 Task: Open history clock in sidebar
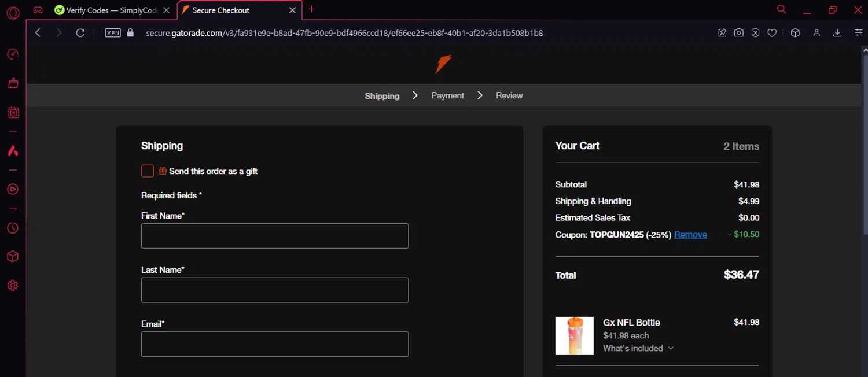click(x=13, y=228)
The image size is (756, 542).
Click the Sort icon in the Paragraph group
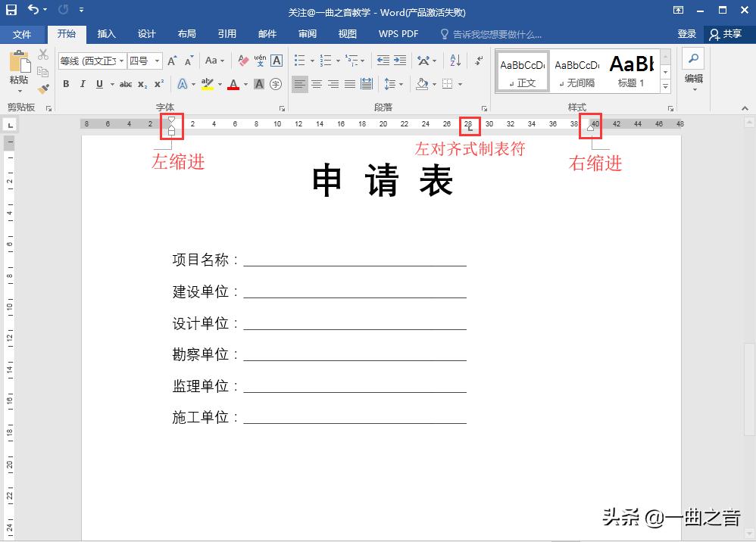tap(455, 61)
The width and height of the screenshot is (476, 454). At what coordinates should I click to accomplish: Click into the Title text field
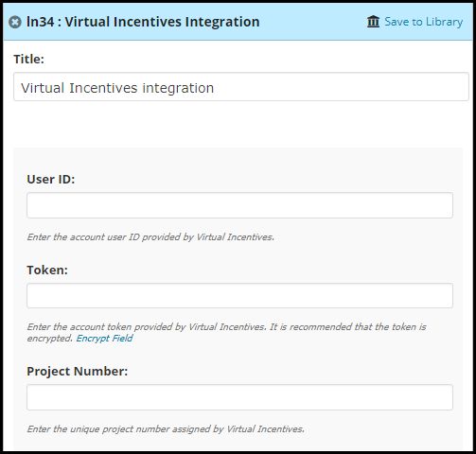[241, 87]
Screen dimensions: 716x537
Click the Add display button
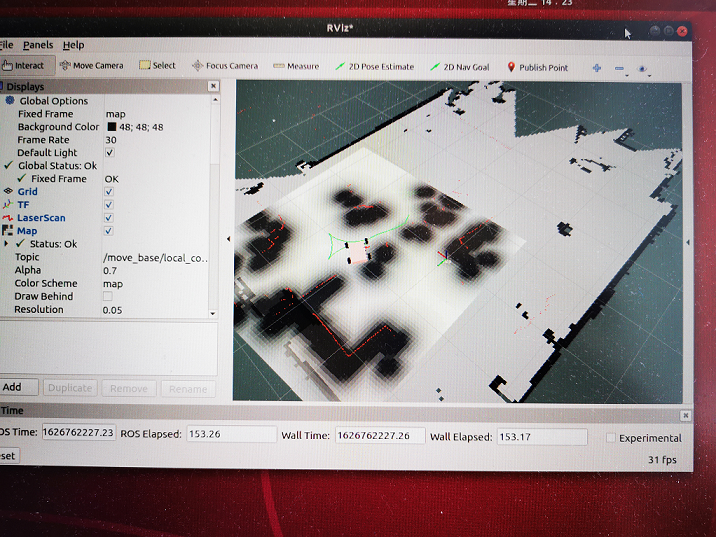12,387
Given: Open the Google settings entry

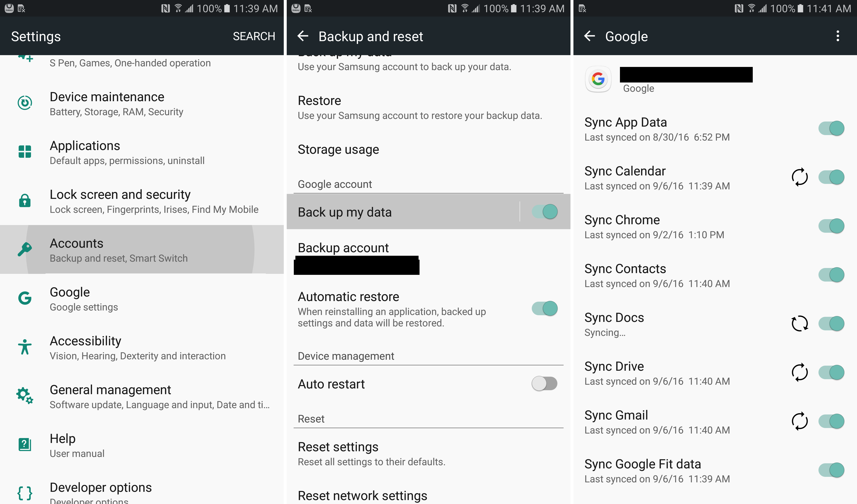Looking at the screenshot, I should click(142, 298).
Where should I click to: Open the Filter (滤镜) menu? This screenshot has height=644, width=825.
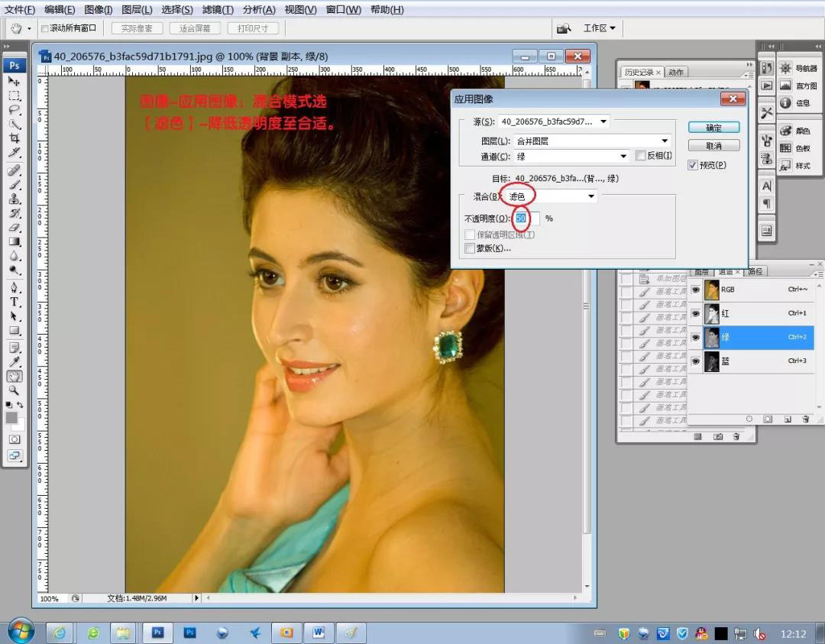(x=218, y=10)
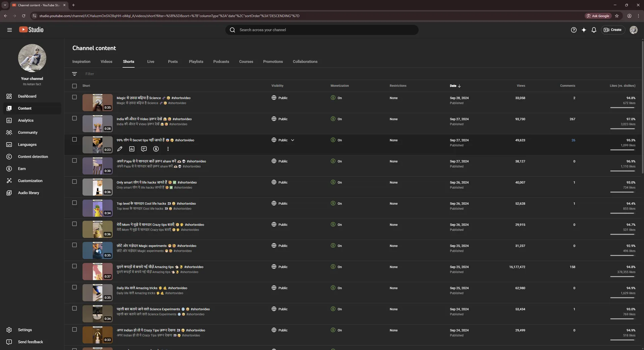Open comments icon under the Secret tips short

click(x=144, y=149)
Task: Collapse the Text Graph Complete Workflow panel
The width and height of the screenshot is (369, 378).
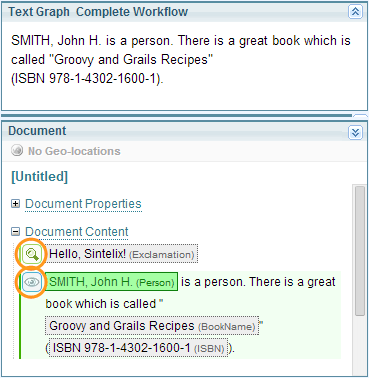Action: [355, 12]
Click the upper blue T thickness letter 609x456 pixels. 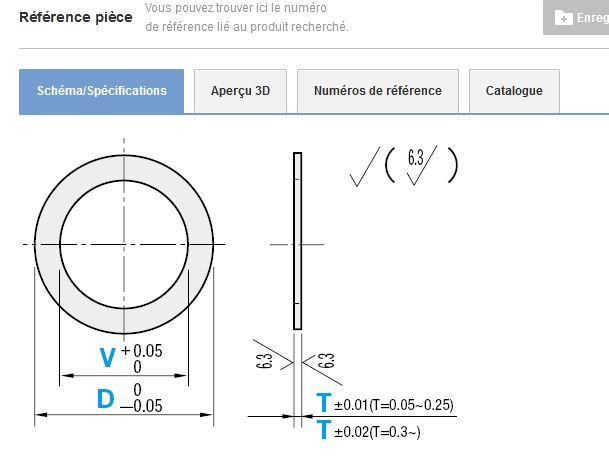[x=323, y=404]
▬▬▬▬▬▬
Exercise goal >> The line containing "Screen dimensions: 716x537" marks the end: copy exactly every line from the start of the records up to and including it, leaving out the pictures.

Response for this exercise >>
 Task: Open history clock in sidebar
click(x=13, y=228)
The image size is (756, 542).
Click the Sort icon in the Paragraph group
tap(455, 61)
The width and height of the screenshot is (476, 454). At what coordinates should I click to accomplish: Click into the Title text field
[241, 87]
Screen dimensions: 716x537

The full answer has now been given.